--- start of Supplied material ---
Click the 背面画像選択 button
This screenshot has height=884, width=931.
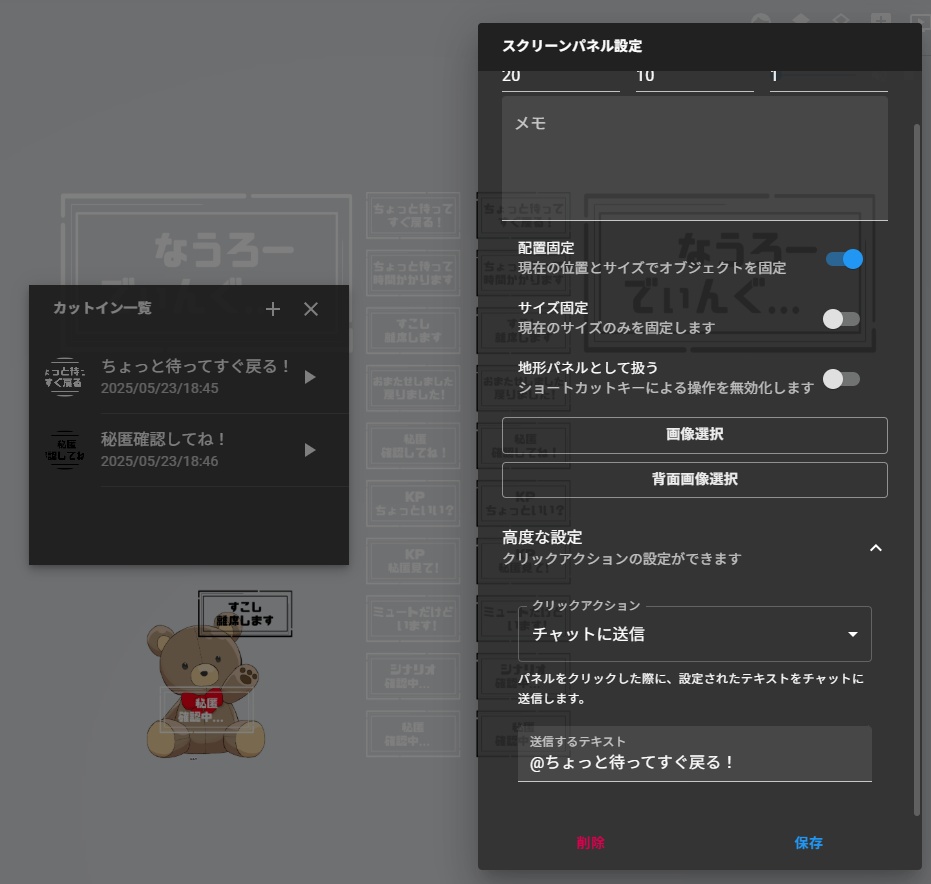694,479
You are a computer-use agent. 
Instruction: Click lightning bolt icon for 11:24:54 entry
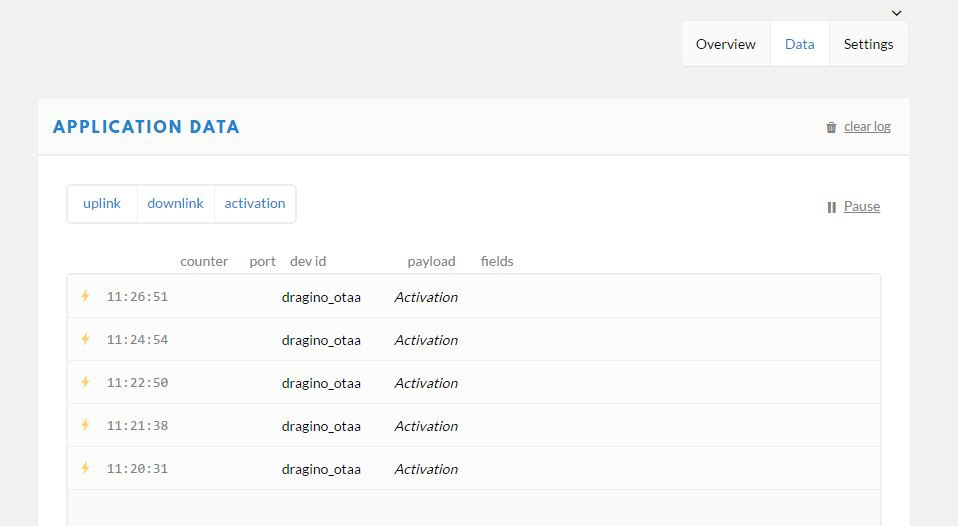click(x=86, y=339)
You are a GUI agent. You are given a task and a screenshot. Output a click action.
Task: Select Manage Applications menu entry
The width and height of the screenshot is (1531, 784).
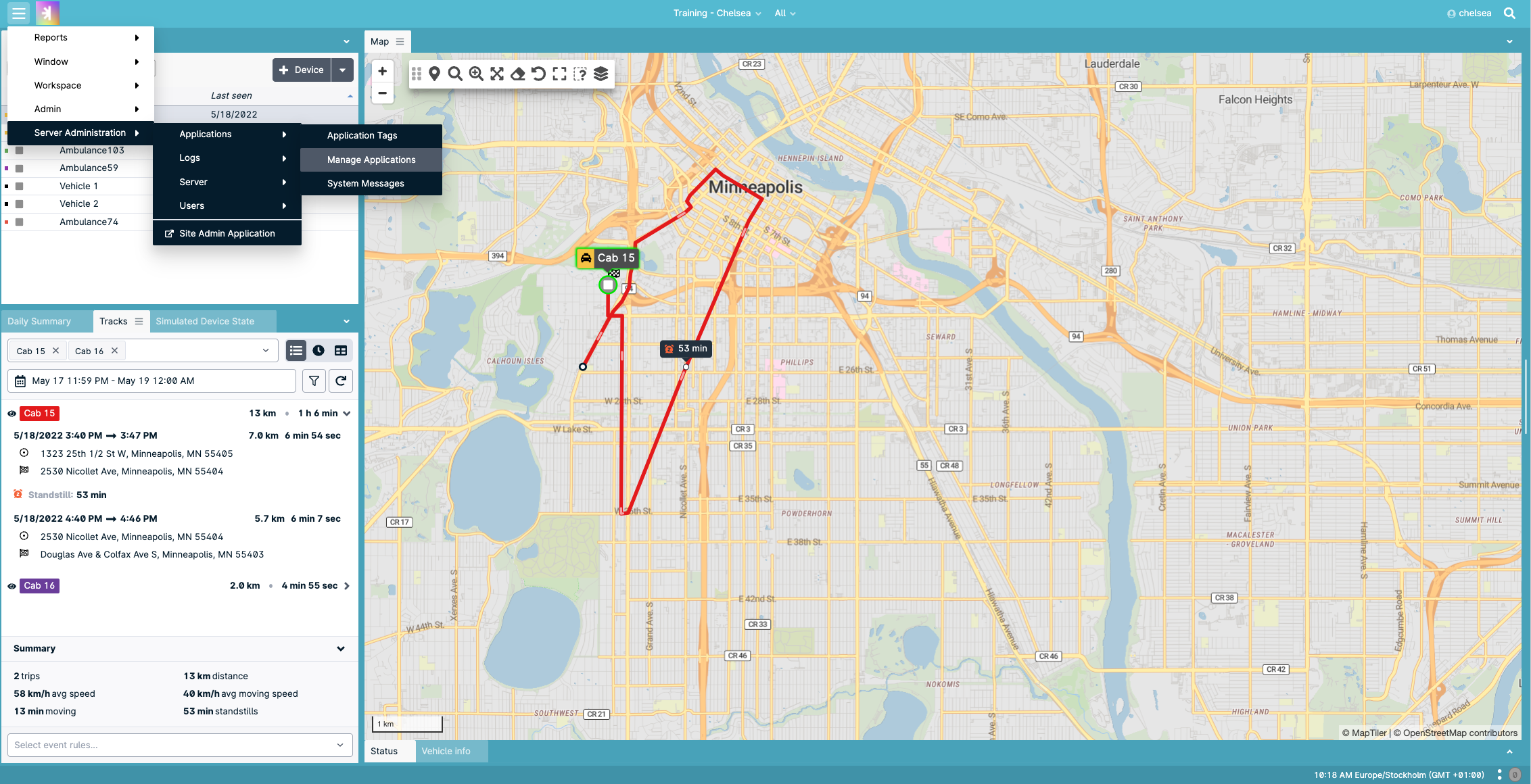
--- end of Supplied material ---
• [Given instruction] Could you output the entries as a JSON list of strings, one string per line with blank lines omitted, beginning at the line that contains "You are a GUI" and continuing through the end of the entries? Leave the pictures out of the list.

• [Solution below]
[
  "You are a GUI agent. You are given a task and a screenshot. Output a click action.",
  "Task: Select Manage Applications menu entry",
  "The width and height of the screenshot is (1531, 784)."
]